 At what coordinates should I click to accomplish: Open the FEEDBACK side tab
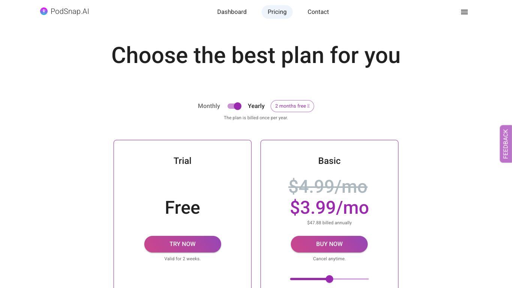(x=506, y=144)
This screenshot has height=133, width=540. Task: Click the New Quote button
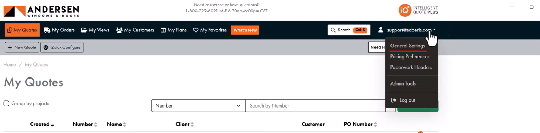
━━━━━━━━━━
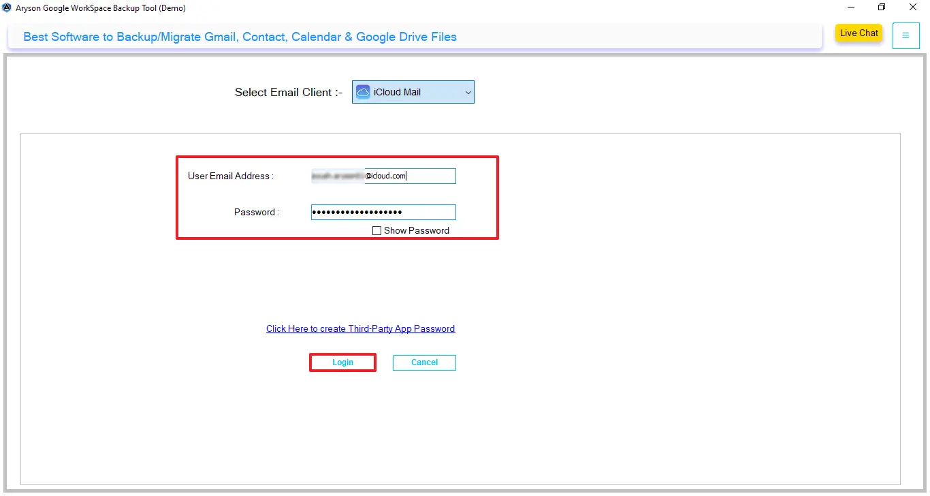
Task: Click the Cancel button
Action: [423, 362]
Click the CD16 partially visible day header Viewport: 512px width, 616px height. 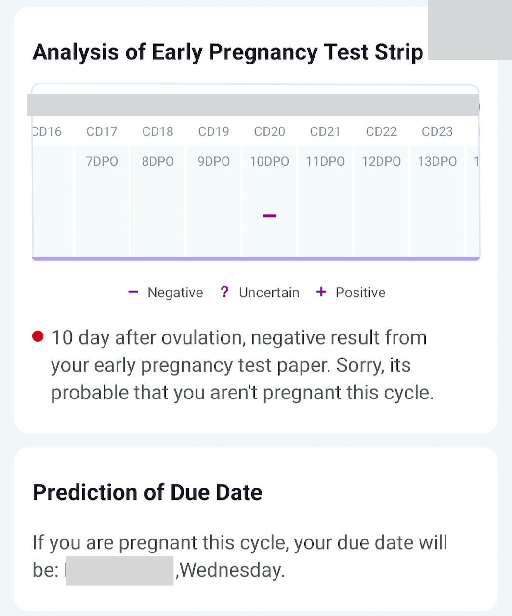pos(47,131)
━━━━━━━━━━
▶ **What is needed**
Above are records; repeat only the lines from the line with "At what coordinates" through the line with "This screenshot has", and leave pictures out.

▶ **Exercise solution**
 At what coordinates should I click to accomplish: Open the FEEDBACK side tab
(x=506, y=144)
This screenshot has height=133, width=540. Task: Click the New Quote button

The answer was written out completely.